→ Instructions to follow: Would you restate, word for word, only the lines starting at the one with "Task: Launch Firefox from the taskbar" and ending with the final line of the entries below? Pictures stay out.

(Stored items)
------------------------------------------------
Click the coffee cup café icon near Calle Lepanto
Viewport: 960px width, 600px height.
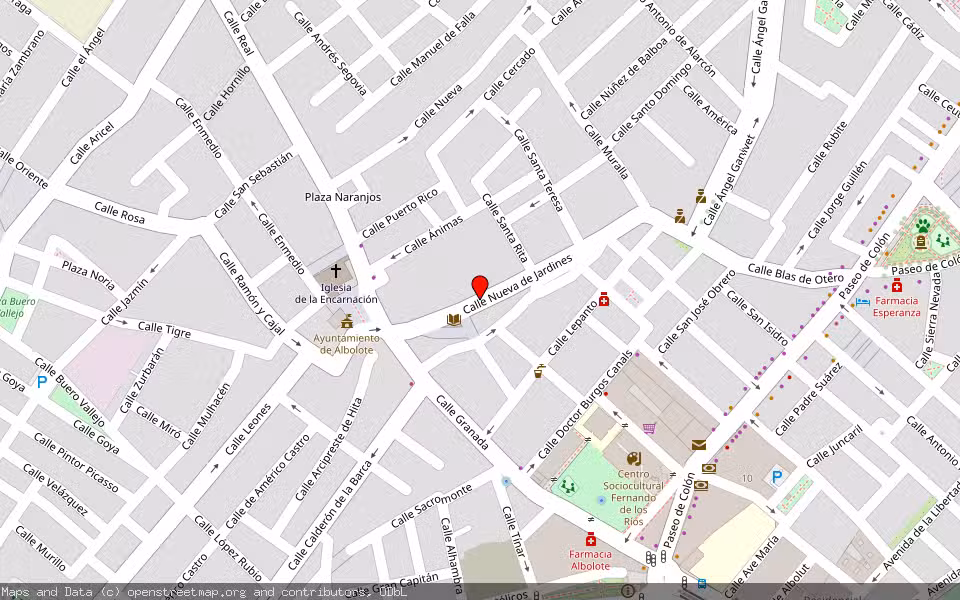538,372
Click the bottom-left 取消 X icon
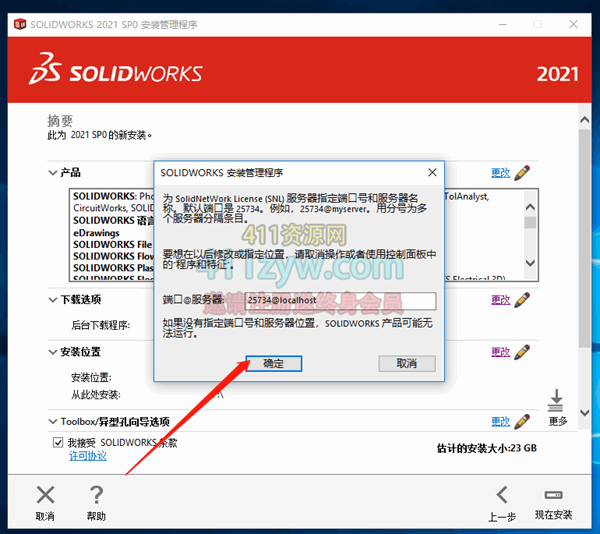600x534 pixels. click(x=45, y=494)
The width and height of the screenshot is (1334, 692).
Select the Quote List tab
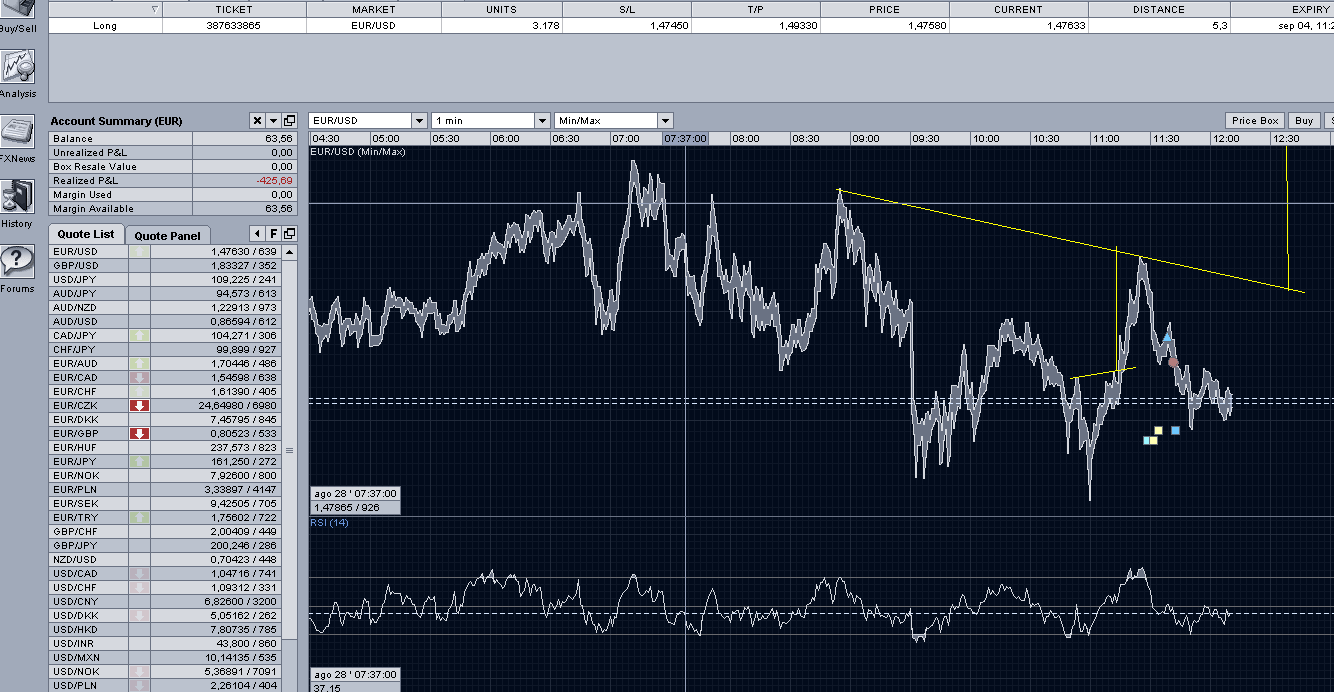[86, 234]
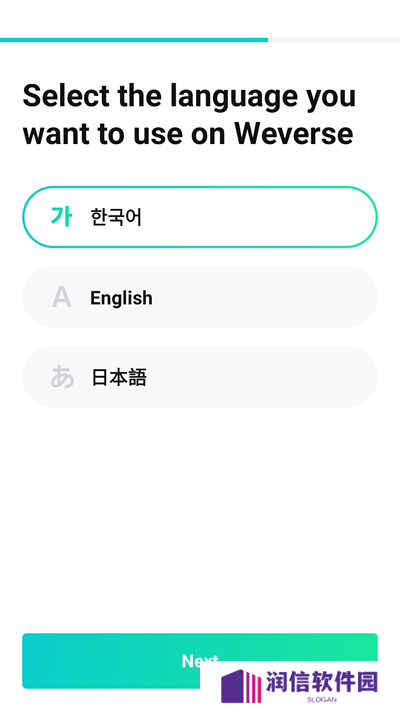Select the English language option
The width and height of the screenshot is (400, 711).
(200, 297)
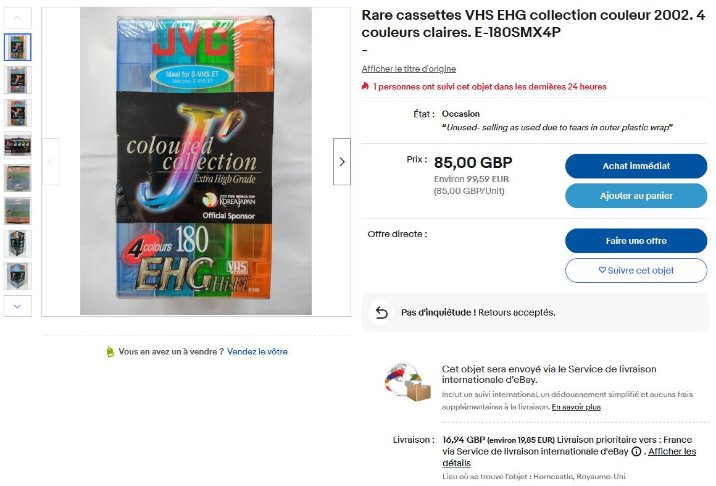Click the returns arrow icon
The image size is (716, 486).
tap(381, 312)
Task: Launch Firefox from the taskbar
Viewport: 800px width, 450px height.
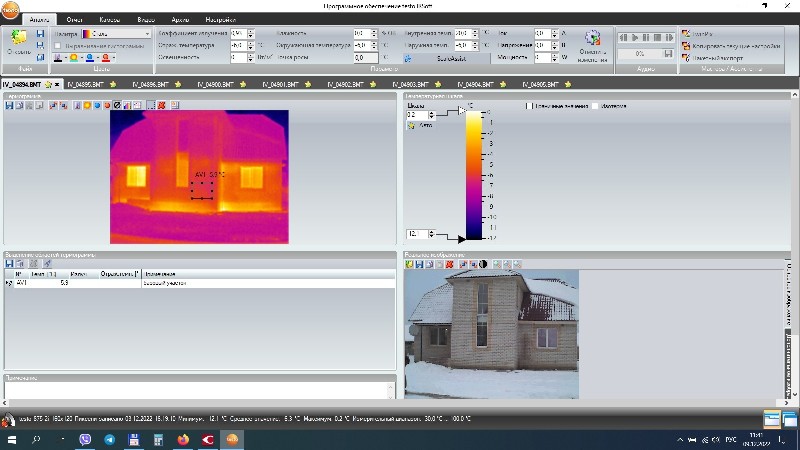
------------------------------------------------
→ Solution for this problem:
Task: Launch Firefox from the taskbar
Viewport: 800px width, 450px height.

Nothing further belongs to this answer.